ARRET N° 21 du 30/07/2003

COUR SUPREME

 

REJET

CHAMBRE ADMINISTRATIVE

   

REQUÊTE N° 2003-105 S/EX DU 27 MARS 2003

 

ARRET N° 21

OFFICE IVOIRIEN DES CHARGEURS CONTRE PORT AUTONOME D’ABIDJAN

 

AU NOM DU PEUPLE IVOIRIEN

AUDIENCE PUBLIQUE ORDINAIRE DU 30 JUILLET 2003

 

COUR SUPREME

MONSIEUR AMANGOUA GEORGES, PRESIDENT

 

CHAMBRE ADMINISTRATIVE

     

LA COUR,

 

Vu la requête enregistrée le 27 Mars 2003 au Secrétariat Général de la Cour Suprême sous le n° 2003-105 S/Ex, présentée par l'Office Ivoirien des Chargeurs dit O.I.C représenté par son Directeur Général et ayant pour Conseils, Maître Niang et Associés, Avocat à la Cour, tendant au sursis à l'exécution des décisions n° 002420 et 002421 du 12 Septembre 2002 du Directeur Général du Port Autonome d'Abidjan.

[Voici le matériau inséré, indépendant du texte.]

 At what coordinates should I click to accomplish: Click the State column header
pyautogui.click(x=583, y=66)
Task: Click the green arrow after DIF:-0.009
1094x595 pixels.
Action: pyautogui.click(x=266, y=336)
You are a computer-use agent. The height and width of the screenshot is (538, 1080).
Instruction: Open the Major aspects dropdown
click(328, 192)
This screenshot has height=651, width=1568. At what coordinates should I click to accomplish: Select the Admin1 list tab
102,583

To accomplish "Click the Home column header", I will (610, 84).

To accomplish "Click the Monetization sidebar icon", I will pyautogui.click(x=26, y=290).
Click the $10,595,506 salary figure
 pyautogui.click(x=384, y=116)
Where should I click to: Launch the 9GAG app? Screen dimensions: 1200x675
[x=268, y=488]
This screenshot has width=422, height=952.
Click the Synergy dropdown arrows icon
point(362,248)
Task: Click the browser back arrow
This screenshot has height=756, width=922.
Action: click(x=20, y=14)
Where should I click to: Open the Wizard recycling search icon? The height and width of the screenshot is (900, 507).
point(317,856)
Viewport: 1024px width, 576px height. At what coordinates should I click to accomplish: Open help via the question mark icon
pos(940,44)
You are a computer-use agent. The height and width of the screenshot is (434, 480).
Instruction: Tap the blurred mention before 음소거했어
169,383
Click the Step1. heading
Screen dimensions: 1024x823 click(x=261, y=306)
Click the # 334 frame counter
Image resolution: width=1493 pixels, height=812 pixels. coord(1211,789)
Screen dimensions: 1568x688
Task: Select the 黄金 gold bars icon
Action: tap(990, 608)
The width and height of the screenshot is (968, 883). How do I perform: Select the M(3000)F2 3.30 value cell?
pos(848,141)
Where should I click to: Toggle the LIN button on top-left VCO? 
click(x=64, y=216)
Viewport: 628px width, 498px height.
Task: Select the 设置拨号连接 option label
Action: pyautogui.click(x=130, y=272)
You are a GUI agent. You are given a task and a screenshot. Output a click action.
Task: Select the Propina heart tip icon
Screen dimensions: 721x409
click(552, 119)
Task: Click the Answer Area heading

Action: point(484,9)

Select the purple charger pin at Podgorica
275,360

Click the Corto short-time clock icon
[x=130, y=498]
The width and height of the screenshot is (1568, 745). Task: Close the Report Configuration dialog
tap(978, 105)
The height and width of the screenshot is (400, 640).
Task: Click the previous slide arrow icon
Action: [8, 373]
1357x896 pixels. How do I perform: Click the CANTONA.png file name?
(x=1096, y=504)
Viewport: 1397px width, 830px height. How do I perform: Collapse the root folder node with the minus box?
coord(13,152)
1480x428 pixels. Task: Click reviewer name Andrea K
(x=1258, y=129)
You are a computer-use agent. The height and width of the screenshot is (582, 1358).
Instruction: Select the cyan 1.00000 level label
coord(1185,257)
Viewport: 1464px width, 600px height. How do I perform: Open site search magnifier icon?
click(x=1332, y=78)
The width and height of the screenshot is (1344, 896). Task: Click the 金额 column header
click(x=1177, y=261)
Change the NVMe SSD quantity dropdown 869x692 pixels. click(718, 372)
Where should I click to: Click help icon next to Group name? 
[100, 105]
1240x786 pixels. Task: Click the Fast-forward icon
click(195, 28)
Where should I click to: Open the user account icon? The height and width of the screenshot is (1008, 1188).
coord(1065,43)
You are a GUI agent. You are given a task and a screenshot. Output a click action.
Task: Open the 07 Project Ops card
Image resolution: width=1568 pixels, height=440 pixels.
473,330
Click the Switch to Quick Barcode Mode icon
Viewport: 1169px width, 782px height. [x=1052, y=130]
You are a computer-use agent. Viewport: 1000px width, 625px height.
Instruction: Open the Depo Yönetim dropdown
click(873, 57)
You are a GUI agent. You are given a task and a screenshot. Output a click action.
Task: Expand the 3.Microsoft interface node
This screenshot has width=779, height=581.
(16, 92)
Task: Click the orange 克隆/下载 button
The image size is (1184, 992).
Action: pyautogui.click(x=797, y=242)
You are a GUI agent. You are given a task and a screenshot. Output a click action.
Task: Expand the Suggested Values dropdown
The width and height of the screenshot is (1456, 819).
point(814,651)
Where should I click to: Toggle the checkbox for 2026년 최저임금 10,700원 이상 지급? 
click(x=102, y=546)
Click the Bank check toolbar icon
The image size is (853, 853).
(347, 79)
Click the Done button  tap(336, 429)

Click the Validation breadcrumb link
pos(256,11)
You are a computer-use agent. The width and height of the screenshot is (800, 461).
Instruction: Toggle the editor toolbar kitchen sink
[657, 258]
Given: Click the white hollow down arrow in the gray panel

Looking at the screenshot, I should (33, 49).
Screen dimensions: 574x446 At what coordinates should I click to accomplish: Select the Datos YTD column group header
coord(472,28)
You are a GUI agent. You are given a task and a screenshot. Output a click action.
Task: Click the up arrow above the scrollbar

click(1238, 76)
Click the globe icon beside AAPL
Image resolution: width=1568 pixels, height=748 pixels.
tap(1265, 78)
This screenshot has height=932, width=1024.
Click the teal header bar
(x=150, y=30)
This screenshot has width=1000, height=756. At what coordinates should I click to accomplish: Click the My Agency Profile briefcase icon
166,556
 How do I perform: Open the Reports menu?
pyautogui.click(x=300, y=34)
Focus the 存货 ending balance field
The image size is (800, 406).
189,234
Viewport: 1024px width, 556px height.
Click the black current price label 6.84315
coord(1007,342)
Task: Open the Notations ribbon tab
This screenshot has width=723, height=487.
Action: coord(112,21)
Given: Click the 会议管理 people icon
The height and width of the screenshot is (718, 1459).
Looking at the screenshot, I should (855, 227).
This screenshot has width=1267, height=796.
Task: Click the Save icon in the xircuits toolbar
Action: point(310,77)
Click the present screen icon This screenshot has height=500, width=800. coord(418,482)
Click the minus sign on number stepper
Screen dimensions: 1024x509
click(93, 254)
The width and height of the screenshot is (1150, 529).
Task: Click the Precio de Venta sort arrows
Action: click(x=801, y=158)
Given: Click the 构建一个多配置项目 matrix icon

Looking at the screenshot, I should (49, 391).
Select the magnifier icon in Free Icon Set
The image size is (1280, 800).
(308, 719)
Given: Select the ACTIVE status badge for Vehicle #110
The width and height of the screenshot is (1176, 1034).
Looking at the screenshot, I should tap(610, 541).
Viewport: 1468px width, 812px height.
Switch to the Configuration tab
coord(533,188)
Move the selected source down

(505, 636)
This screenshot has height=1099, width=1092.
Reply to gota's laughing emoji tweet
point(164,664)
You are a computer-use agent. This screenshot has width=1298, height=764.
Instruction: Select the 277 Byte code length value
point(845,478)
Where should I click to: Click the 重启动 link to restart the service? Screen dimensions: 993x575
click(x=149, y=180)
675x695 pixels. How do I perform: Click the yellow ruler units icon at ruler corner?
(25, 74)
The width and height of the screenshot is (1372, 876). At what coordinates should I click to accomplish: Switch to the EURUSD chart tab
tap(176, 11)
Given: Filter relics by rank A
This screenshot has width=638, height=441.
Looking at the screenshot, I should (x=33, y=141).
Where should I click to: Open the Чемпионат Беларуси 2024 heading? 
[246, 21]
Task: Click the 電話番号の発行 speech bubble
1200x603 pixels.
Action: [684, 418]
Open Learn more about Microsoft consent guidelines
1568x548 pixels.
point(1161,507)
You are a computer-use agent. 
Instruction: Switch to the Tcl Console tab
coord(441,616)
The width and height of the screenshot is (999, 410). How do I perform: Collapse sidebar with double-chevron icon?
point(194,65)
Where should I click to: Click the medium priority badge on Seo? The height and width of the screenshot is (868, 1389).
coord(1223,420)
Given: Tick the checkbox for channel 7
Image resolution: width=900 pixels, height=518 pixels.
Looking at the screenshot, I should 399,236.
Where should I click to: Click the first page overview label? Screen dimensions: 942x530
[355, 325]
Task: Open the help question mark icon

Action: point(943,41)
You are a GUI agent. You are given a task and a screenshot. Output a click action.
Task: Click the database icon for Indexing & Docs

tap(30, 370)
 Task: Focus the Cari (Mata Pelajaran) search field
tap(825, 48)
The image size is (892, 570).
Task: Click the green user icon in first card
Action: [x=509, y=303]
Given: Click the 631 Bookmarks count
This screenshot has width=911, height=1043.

Vu les décisions attaquées.

Vu les réquisitions écrites du Ministère Public du 24 Avril 2003.

Vu les observations de la SCPA Banny, Iritié et Associés, avocats, Conseil du Port Autonome d'Abidjan du 03 Juin 2003.

Vu la loi n° 94-440 du 16 Août 1994 déterminant la composition, l'organisation, les attributions et le fonctionnement de la Cour Suprême, modifiée et complétée par la loi n° 97-243 du 25 Avril 1997.

Ouï le rapporteur.

Considérant que par décisions n° 002420 et 002421 du 12 Septembre 2002, le Directeur Général du Port Autonome d'Abidjan a retiré à l'Office Ivoirien des Chargeurs, dit O.I.C., l'autorisation que le Conseil d'Administration du Port Autonome d'Abidjan lui a accordée par délibération du 10 Juin 1976, à l'effet d'occuper, pour une durée de trente ans, les lots n° 5 et 308; Que par requête enregistrée au Secrétariat Général de la Cour Suprême, l'Office Ivoirien des Chargeurs a formé un recours en annulation pour excès de pouvoir de ces décisions.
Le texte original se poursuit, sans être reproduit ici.